START Input
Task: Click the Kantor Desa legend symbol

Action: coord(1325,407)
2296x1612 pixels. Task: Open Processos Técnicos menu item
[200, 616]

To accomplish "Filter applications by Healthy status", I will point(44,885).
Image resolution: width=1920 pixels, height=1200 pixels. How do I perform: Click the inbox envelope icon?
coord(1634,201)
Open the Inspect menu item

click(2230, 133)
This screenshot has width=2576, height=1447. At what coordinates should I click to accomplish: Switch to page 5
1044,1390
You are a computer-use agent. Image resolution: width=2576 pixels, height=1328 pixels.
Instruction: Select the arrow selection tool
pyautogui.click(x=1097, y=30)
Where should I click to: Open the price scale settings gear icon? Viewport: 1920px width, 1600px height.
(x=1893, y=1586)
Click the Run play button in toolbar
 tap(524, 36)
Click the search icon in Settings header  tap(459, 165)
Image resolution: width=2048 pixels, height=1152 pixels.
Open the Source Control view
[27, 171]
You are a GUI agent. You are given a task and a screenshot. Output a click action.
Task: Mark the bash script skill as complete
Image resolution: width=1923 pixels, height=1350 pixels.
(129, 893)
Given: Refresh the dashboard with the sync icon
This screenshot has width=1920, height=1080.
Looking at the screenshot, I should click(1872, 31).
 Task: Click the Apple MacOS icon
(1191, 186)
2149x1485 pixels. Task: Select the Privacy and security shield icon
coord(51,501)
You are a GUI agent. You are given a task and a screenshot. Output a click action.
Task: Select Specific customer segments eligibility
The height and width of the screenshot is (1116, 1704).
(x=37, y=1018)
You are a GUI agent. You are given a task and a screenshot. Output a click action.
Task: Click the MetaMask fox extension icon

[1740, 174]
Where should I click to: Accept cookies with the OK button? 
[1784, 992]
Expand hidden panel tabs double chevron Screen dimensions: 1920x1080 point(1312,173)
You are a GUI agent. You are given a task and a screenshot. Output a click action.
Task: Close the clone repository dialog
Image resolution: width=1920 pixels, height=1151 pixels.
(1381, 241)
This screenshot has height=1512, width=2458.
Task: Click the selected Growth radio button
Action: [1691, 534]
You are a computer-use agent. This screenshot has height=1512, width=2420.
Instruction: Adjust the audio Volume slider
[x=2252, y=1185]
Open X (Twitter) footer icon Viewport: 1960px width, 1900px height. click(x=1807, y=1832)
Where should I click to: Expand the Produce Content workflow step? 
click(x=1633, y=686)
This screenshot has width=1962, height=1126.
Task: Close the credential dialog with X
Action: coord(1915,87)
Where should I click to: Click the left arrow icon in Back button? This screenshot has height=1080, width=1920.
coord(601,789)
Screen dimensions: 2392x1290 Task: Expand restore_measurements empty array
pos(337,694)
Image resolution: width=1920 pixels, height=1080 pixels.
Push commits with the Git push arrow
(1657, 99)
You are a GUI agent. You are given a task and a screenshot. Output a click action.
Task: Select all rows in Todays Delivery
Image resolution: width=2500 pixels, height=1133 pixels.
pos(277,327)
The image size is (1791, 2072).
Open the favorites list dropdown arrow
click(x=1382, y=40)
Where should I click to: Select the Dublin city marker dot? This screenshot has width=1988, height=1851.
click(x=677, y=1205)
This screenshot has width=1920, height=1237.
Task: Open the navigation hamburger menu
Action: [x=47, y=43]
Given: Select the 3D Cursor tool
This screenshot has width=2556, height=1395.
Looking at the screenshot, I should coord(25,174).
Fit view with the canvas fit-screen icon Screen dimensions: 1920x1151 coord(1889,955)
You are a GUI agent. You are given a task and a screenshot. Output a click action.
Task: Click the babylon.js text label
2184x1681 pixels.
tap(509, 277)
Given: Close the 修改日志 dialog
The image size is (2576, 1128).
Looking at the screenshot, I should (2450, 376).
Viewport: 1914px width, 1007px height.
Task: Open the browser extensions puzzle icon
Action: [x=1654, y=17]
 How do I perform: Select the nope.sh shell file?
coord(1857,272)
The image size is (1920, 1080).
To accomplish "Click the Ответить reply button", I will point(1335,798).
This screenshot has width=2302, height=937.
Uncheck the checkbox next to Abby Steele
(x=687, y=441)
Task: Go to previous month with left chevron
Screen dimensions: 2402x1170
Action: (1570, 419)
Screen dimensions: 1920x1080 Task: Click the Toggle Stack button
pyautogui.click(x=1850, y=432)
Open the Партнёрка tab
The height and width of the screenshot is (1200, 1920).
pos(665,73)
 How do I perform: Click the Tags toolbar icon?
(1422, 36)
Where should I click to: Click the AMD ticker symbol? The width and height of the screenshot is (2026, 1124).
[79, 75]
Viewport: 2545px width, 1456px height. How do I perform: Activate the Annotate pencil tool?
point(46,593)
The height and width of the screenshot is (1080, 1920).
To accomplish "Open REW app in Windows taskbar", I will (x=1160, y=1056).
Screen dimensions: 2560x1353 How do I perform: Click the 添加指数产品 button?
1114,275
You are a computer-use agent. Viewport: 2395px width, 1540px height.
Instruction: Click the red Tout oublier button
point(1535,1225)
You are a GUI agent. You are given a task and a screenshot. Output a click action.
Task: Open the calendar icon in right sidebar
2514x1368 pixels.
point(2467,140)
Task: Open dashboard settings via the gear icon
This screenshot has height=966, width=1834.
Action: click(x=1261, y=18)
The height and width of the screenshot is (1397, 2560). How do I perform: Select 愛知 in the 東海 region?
END Input
**Instructions to follow:** Whatever appears in the listing above, write it down again exactly.

**Expected answer:**
Task: Click the Kantor Desa legend symbol

Action: coord(1325,407)
2296x1612 pixels. Task: Open Processos Técnicos menu item
[200, 616]

To accomplish "Filter applications by Healthy status", I will point(44,885).
Image resolution: width=1920 pixels, height=1200 pixels. How do I perform: Click the inbox envelope icon?
coord(1634,201)
Open the Inspect menu item

click(2230, 133)
This screenshot has width=2576, height=1447. At what coordinates should I click to accomplish: Switch to page 5
1044,1390
You are a computer-use agent. Image resolution: width=2576 pixels, height=1328 pixels.
Instruction: Select the arrow selection tool
pyautogui.click(x=1097, y=30)
Where should I click to: Open the price scale settings gear icon? Viewport: 1920px width, 1600px height.
(x=1893, y=1586)
Click the Run play button in toolbar
 tap(524, 36)
Click the search icon in Settings header  tap(459, 165)
Image resolution: width=2048 pixels, height=1152 pixels.
Open the Source Control view
[27, 171]
You are a GUI agent. You are given a task and a screenshot. Output a click action.
Task: Mark the bash script skill as complete
Image resolution: width=1923 pixels, height=1350 pixels.
(129, 893)
Given: Refresh the dashboard with the sync icon
This screenshot has width=1920, height=1080.
Looking at the screenshot, I should click(1872, 31).
 Task: Click the Apple MacOS icon
(1191, 186)
2149x1485 pixels. Task: Select the Privacy and security shield icon
coord(51,501)
You are a GUI agent. You are given a task and a screenshot. Output a click action.
Task: Select Specific customer segments eligibility
The height and width of the screenshot is (1116, 1704).
(x=37, y=1018)
You are a GUI agent. You are given a task and a screenshot. Output a click action.
Task: Click the MetaMask fox extension icon

[1740, 174]
Where should I click to: Accept cookies with the OK button? 
[1784, 992]
Expand hidden panel tabs double chevron Screen dimensions: 1920x1080 point(1312,173)
You are a GUI agent. You are given a task and a screenshot. Output a click action.
Task: Close the clone repository dialog
Image resolution: width=1920 pixels, height=1151 pixels.
(1381, 241)
This screenshot has height=1512, width=2458.
Task: Click the selected Growth radio button
Action: [1691, 534]
You are a computer-use agent. This screenshot has height=1512, width=2420.
Instruction: Adjust the audio Volume slider
[x=2252, y=1185]
Open X (Twitter) footer icon Viewport: 1960px width, 1900px height. click(x=1807, y=1832)
Where should I click to: Expand the Produce Content workflow step? 
click(x=1633, y=686)
This screenshot has width=1962, height=1126.
Task: Close the credential dialog with X
Action: coord(1915,87)
Where should I click to: Click the left arrow icon in Back button? This screenshot has height=1080, width=1920.
coord(601,789)
Screen dimensions: 2392x1290 Task: Expand restore_measurements empty array
pos(337,694)
Image resolution: width=1920 pixels, height=1080 pixels.
Push commits with the Git push arrow
(1657, 99)
You are a GUI agent. You are given a task and a screenshot. Output a click action.
Task: Select all rows in Todays Delivery
Image resolution: width=2500 pixels, height=1133 pixels.
pos(277,327)
The image size is (1791, 2072).
Open the favorites list dropdown arrow
click(x=1382, y=40)
Where should I click to: Select the Dublin city marker dot? This screenshot has width=1988, height=1851.
click(x=677, y=1205)
This screenshot has width=1920, height=1237.
Task: Open the navigation hamburger menu
Action: [x=47, y=43]
Given: Select the 3D Cursor tool
This screenshot has width=2556, height=1395.
Looking at the screenshot, I should coord(25,174).
Fit view with the canvas fit-screen icon Screen dimensions: 1920x1151 coord(1889,955)
You are a GUI agent. You are given a task and a screenshot. Output a click action.
Task: Click the babylon.js text label
2184x1681 pixels.
tap(509, 277)
Given: Close the 修改日志 dialog
The image size is (2576, 1128).
Looking at the screenshot, I should (2450, 376).
Viewport: 1914px width, 1007px height.
Task: Open the browser extensions puzzle icon
Action: [x=1654, y=17]
 How do I perform: Select the nope.sh shell file?
coord(1857,272)
The image size is (1920, 1080).
To accomplish "Click the Ответить reply button", I will point(1335,798).
This screenshot has width=2302, height=937.
Uncheck the checkbox next to Abby Steele
(x=687, y=441)
Task: Go to previous month with left chevron
Screen dimensions: 2402x1170
Action: (1570, 419)
Screen dimensions: 1920x1080 Task: Click the Toggle Stack button
pyautogui.click(x=1850, y=432)
Open the Партнёрка tab
The height and width of the screenshot is (1200, 1920).
pos(665,73)
 How do I perform: Click the Tags toolbar icon?
(1422, 36)
Where should I click to: Click the AMD ticker symbol? The width and height of the screenshot is (2026, 1124).
[79, 75]
Viewport: 2545px width, 1456px height. How do I perform: Activate the Annotate pencil tool?
point(46,593)
The height and width of the screenshot is (1080, 1920).
To accomplish "Open REW app in Windows taskbar", I will (x=1160, y=1056).
Screen dimensions: 2560x1353 How do I perform: Click the 添加指数产品 button?
1114,275
You are a computer-use agent. Viewport: 2395px width, 1540px height.
Instruction: Click the red Tout oublier button
point(1535,1225)
You are a GUI agent. You are given a task and a screenshot. Output a click action.
Task: Open the calendar icon in right sidebar
2514x1368 pixels.
point(2467,140)
Task: Open dashboard settings via the gear icon
This screenshot has height=966, width=1834.
Action: click(x=1261, y=18)
The height and width of the screenshot is (1397, 2560). How do I perform: Select 愛知 in the 東海 region?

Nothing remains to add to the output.